- [Exercise details] Find the word "Task" in the records below. List each line containing it.

- [Dataset records]
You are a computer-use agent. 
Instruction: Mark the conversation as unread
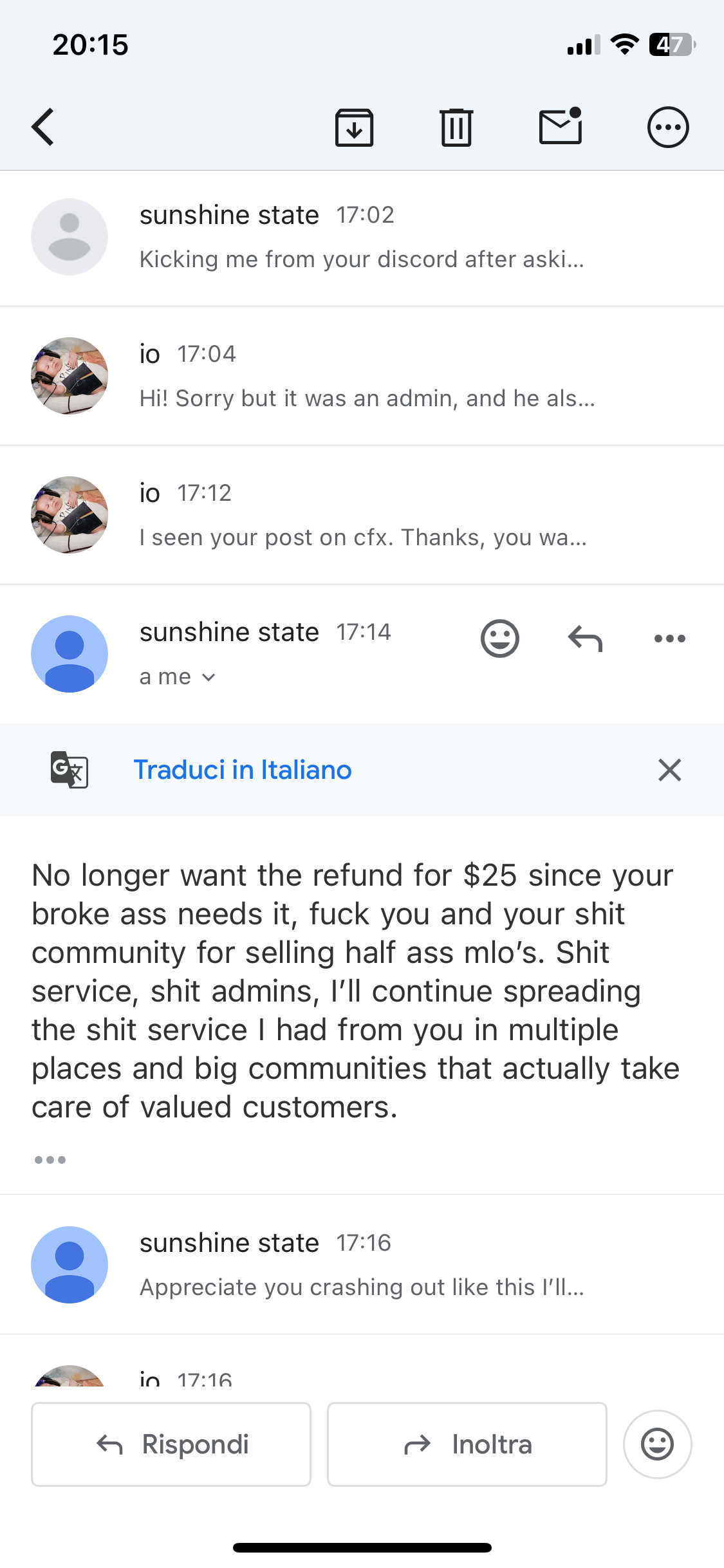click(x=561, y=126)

==

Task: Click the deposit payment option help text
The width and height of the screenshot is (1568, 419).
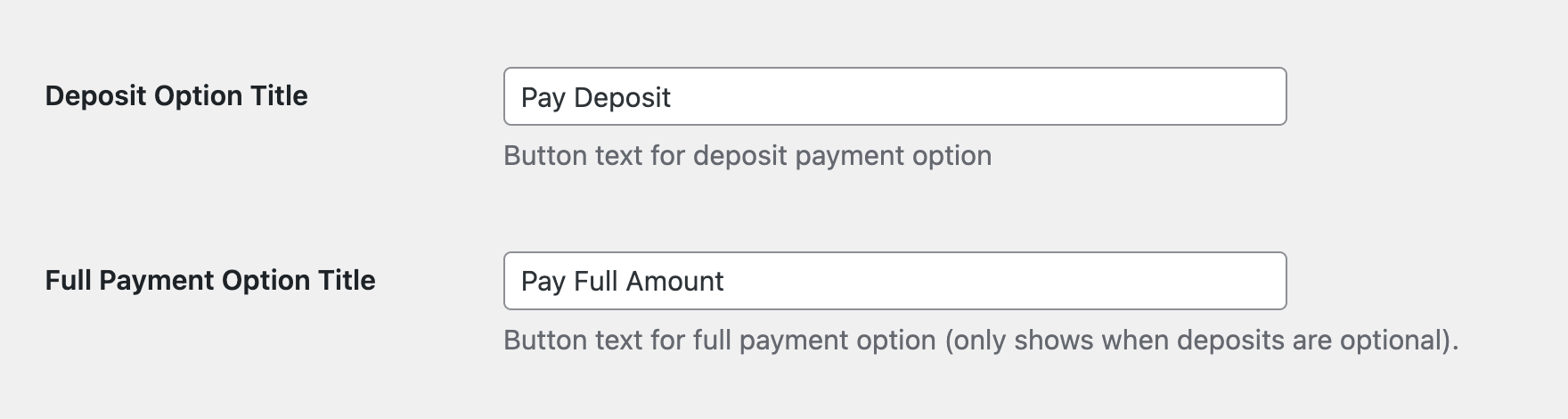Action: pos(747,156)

--

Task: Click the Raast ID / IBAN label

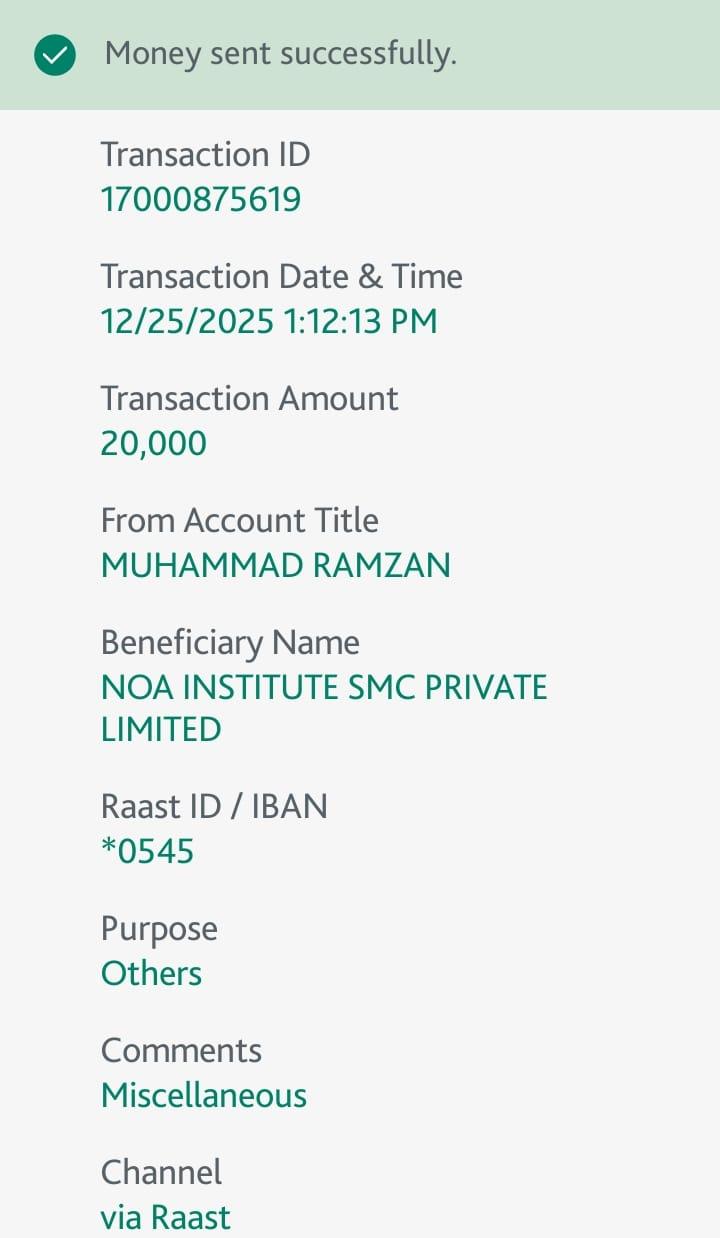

- [Response below]
Task: Click the deposit payment option help text
Task: Click the Raast ID / IBAN label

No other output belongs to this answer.